Il y a ceux qui ne se cachent plus quand ils relativisent certains « bons côtés » de la dictature. La nostalgie de l’ordre, de la sécurité et du rêve impossible, quand finalement, il n’y avait que des certitudes. Et ceux qui admettent avoir sous-estimé le travail à accomplir pour bâtir la Tunisie nouvelle, bercés par la fuite presque trop facile du clan présidentiel.
Je me rends au Kef plusieurs fois par an. Mon père y est né bien avant l’indépendance de 1956 et une partie de ma famille y vit encore. Une ville magnifique, mais abandonnée, y compris par la révolution, qui n’aura jusque-là permis qu’une seule chose : on peut enfin s’y plaindre librement.
On peut se réjouir, certes, qu’un Tunisien ne risque plus des années de prison et de harcèlement pour un mot ou une opinion. Mais on peut aussi s’en inquiéter, parce que le fatalisme, dont on croyait qu’il s’était exilé avec Ben Ali, teinte de nouveau le discours des Keffois.
Cette frange d’Ennahdha qui divise les Tunisiens
Je les ai longuement écoutés parler de la scène politique tunisienne. De l’Assemblée constituante – qui en plus d’un an d’existence, n’a toujours pas produit de Constitution– et du gouvernement, dont ils ne discutent pas la légitimité, mais déplorent l’impuissance.

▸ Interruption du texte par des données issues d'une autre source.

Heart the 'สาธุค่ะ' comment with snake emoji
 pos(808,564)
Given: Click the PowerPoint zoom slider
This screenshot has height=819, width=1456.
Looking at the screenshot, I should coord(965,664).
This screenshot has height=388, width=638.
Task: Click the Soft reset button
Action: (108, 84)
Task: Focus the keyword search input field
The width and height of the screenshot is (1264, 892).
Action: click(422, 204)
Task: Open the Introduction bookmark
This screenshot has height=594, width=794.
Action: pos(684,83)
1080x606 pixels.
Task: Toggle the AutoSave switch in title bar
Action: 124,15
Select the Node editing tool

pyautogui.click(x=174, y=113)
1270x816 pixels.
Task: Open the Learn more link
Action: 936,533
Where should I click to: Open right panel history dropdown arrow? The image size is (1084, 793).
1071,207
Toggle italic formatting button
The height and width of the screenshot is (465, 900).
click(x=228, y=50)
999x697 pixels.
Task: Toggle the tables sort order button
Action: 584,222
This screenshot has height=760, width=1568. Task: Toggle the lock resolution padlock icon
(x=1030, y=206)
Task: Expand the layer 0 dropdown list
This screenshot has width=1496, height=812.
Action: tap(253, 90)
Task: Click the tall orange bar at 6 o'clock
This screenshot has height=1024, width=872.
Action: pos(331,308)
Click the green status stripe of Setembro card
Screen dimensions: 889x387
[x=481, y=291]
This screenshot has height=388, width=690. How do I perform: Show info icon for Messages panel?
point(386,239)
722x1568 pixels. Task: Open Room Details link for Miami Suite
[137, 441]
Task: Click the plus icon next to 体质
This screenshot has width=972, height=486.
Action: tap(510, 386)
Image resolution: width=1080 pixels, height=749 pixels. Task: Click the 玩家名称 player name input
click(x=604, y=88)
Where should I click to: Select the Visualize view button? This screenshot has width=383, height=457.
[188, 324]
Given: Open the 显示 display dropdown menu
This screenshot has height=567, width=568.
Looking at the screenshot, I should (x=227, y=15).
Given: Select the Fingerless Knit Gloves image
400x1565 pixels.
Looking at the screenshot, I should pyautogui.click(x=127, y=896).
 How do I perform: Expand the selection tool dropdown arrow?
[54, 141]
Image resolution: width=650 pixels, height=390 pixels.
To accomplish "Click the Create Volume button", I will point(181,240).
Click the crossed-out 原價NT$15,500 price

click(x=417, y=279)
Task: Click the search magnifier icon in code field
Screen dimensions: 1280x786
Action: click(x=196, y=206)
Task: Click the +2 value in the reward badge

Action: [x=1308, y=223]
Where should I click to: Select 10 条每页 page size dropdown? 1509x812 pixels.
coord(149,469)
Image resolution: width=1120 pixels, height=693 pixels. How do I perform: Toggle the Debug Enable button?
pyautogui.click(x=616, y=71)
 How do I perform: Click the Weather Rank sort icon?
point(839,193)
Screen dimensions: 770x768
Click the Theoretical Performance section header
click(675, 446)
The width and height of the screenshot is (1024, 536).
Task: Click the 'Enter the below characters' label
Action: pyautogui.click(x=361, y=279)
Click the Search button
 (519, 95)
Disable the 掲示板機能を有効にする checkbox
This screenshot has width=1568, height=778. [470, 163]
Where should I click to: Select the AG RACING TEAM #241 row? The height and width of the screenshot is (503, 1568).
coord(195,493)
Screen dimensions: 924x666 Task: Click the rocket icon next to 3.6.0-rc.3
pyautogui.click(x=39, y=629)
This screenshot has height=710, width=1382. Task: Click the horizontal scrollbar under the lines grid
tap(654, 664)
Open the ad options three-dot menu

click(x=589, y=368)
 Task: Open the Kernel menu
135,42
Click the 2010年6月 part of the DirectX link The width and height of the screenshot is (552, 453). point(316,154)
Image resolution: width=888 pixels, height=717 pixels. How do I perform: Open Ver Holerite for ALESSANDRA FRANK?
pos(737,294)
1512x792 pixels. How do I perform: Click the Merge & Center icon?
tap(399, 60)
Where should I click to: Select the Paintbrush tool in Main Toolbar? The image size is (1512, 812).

Ils ne comprennent pas le décalage entre le sacrifice auquel ils ont consenti pour faire chuter le régime et la récompense en retour, entre l’urgence de la situation économique et l’incapacité du gouvernement à proposer quelque chose de concret.
Ils ne s’attendaient pas à un miracle, parce qu’ils sont conscients qu’on ne sort pas indemne de plusieurs décennies de dictature et de mensonge. Seulement à des signaux positifs, qui marqueraient l’avènement de quelque chose de différent. Là, rien. Alors, comme les Keffois sont très fiers, ils se sentent insultés.
Ils s’épanchent forcément sur Ennahdha, le parti islamiste au pouvoir, qui avait beaucoup (trop) promis pour remporter les élections. Sur leur déception, pas seulement au regard de son bilan, mais sur les conséquences de l’influence d’une frange du mouvement sur la société tunisienne.
Ils accusent le parti de vouloir éduquer les Tunisiens à sa manière, avec des codes et des traditions venus d’ailleurs, dans lesquels ils ne se reconnaissent pas. D’avoir largement contribué à diviser la société tunisienne. Musulmans contre laïcs, pratiquants contre non-pratiquants ou encore progressistes contre conservateurs : en fait, ils en ont assez de ces scissions inutiles et des clichés que cela engendre, comme le présumé fondamentalisme des Tunisiens.